Purpose: Although magnetic resonance imaging (MRI) guided radiotherapy (MRgRT) provides real-time 2D cine image, only fixed-angle 2D cine imaging is available, missing out-of-plane tumor motion and beam eye’s view (BEV). This study explores the feasibility of rotating 2D cine along the longitudinal axis through the isocenter, providing projected tumor shape in the BEV.

Methods: Rotating 2D cine images with projected tumor contours were simulated based on time-resolved (TR) and respiratory-correlated (RC) 4DMRI to guide treatment delivery of intensity-modulated radiotherapy (IMRT) or volume-modulated arc therapy (VMAT). A computational tool was built in MatLab to simulate the BEV in conjunction with the gantry rotation in an IMRT/VMAT plan. The TR-4DMRI and RC-4DMRI images of three patients scanned under an IRB-approved protocol were used to illustrate the proof of principle and the contours of gross tumor volumes (GTVs) were projected to the BEV cine from parallel slices perpendicular to the beam. The union of GTV projections was calculated to compare with the BEV beam aperture, ensuring tumor coverage. Rigid 2D-3D image matching between the BEV slice and 4DMRI library identifies the breathing state and 2D-3D GTV matching determines the GTV position relative to the cine slice.

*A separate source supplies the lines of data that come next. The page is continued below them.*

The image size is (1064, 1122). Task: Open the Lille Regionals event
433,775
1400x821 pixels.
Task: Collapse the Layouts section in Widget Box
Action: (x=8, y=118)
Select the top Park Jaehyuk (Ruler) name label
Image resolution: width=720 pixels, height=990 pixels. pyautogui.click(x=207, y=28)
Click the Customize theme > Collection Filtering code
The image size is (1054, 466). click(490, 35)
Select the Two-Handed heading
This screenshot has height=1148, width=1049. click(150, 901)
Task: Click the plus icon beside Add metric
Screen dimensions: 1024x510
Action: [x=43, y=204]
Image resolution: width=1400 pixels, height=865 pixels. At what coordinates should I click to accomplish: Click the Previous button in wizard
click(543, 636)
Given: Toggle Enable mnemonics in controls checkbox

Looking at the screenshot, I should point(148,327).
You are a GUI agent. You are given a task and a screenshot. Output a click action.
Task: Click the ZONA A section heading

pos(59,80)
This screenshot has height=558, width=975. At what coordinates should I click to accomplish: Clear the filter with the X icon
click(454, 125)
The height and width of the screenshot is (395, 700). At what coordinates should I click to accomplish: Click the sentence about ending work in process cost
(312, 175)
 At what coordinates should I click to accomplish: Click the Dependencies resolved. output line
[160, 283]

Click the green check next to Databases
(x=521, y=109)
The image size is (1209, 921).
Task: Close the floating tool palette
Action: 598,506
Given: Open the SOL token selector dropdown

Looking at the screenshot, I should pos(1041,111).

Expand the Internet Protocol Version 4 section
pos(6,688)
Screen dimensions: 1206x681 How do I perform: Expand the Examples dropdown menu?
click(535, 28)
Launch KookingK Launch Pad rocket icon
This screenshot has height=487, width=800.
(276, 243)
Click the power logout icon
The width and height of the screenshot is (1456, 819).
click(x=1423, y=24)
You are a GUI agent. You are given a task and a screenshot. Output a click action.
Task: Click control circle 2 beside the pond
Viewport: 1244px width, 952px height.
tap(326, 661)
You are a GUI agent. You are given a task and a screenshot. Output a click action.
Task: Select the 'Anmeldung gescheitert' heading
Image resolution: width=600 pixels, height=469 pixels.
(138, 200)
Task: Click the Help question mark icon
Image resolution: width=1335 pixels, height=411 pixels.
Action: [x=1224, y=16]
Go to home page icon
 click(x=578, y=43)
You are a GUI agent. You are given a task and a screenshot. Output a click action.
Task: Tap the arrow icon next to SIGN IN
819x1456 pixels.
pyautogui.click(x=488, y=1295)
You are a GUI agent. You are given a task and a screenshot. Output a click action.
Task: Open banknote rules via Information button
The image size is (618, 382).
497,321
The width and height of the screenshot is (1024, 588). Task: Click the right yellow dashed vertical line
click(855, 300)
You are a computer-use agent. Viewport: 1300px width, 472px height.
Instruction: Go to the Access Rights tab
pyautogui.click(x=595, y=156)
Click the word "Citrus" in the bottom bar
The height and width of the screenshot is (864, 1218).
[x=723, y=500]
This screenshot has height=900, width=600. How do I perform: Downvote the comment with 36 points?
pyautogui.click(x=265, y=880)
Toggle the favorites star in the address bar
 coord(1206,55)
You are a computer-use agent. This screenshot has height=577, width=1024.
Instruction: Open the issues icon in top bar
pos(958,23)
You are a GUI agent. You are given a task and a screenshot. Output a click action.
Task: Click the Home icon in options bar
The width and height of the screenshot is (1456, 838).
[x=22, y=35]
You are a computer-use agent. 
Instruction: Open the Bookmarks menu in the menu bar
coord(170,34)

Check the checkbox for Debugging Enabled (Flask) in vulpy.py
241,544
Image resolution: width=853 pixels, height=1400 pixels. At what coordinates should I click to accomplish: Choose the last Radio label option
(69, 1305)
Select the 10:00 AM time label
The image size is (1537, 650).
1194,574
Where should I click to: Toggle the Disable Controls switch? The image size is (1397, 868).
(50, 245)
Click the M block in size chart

Results: The overlay of GTV contours projected on the BEV cine provides the GTV shape seen by the radiation beam as the BEV. The spacing of parallel slices to the BEV determines the resolution of projected GTV edge. The GTV shape varies substantially in different co-planar views and the outmost GTV area on the BEV cine differs by 13%, 22%, and 44% in the three patients.

Conclusion: The simulation study demonstrates the benefit of rotating BEV cine in tracking tumor motion by visualizing tumor shape and beam aperture. Clinical implementation of this BEV approach may require additional pulse programming and real-time communication within an MRgRT system.